» Instructions to follow
Report every line of the data where the string "will" appears.
Top of Supplied data
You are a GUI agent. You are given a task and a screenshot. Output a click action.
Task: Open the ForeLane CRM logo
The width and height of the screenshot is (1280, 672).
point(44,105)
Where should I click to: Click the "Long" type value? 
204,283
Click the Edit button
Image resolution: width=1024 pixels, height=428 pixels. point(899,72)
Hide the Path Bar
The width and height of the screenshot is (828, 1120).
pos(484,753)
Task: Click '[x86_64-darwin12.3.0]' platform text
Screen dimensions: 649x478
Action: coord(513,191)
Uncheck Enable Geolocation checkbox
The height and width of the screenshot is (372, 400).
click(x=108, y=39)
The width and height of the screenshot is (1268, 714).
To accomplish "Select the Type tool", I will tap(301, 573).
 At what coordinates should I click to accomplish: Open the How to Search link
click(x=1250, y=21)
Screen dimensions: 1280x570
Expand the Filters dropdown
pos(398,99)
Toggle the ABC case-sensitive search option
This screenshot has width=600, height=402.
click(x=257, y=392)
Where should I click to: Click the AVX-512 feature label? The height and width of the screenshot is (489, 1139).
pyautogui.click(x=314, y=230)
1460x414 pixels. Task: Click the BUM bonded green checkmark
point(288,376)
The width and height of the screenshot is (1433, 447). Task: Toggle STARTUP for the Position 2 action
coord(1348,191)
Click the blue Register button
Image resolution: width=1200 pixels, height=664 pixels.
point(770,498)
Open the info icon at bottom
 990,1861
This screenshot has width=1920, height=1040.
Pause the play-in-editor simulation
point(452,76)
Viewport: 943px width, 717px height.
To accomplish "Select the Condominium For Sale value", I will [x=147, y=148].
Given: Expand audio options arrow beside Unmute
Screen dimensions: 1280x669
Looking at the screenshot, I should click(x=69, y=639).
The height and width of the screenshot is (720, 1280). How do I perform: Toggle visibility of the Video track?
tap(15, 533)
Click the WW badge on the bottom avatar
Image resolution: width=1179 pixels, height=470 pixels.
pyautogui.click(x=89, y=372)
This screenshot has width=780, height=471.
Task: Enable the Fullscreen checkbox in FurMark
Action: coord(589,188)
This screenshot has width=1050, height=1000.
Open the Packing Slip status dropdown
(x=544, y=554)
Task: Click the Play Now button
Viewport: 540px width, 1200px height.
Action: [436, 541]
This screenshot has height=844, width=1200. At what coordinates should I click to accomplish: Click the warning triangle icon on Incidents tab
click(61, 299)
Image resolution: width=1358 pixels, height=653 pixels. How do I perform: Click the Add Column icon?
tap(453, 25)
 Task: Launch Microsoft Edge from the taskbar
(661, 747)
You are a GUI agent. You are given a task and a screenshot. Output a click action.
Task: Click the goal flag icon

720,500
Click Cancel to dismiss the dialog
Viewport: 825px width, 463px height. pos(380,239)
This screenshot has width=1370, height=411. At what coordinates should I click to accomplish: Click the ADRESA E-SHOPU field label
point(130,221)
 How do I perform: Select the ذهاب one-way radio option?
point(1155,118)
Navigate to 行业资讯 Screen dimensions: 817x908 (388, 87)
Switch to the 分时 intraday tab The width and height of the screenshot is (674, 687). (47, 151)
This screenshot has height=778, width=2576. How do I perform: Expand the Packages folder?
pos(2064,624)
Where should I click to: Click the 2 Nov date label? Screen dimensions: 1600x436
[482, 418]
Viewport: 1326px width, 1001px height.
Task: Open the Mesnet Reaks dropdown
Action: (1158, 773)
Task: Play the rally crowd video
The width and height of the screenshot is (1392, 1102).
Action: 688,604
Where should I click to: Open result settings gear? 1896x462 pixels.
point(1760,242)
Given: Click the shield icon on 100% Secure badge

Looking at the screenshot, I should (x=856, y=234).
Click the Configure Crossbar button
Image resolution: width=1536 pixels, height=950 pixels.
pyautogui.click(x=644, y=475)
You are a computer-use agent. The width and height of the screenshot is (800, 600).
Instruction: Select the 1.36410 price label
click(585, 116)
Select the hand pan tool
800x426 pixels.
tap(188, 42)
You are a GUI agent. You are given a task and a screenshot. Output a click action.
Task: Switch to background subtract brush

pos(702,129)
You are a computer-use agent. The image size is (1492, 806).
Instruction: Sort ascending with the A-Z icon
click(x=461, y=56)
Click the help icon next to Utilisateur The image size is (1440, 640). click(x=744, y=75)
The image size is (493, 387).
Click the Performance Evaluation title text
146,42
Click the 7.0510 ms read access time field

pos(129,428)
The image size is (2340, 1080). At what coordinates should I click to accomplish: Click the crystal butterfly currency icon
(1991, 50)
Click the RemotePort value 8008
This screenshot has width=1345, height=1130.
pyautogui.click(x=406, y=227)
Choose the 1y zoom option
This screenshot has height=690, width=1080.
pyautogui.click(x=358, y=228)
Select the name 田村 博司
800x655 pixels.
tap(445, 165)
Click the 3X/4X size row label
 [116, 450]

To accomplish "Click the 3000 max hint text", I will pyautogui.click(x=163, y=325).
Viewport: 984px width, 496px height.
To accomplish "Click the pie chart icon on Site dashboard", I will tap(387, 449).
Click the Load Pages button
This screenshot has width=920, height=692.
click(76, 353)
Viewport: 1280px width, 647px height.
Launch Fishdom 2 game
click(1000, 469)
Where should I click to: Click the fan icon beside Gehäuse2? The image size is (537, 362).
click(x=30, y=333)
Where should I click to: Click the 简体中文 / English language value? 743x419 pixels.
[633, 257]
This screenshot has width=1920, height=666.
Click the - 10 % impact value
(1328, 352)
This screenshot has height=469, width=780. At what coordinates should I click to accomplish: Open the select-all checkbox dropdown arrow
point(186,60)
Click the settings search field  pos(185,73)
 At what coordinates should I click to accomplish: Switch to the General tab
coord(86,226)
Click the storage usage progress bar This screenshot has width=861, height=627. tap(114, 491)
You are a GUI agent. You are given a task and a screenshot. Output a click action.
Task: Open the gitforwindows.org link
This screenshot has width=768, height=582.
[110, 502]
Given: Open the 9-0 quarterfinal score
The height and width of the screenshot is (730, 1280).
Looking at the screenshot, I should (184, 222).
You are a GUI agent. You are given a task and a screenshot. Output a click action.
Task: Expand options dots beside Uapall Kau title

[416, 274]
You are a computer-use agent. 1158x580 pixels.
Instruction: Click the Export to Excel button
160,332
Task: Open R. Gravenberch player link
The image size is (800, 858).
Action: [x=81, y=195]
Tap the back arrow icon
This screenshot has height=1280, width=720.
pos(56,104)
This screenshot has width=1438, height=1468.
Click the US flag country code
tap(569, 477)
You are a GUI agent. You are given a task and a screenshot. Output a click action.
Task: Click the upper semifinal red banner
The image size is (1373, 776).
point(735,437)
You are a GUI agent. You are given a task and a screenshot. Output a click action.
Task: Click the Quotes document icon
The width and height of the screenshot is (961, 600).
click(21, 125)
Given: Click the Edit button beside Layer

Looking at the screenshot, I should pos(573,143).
Bottom of Supplied data
» Expected output
To accomplish "Select the Type tool", I will tap(301, 573).
To accomplish "Select the Condominium For Sale value", I will [x=147, y=148].
To accomplish "Click the 3000 max hint text", I will pyautogui.click(x=163, y=325).
To accomplish "Click the pie chart icon on Site dashboard", I will tap(387, 449).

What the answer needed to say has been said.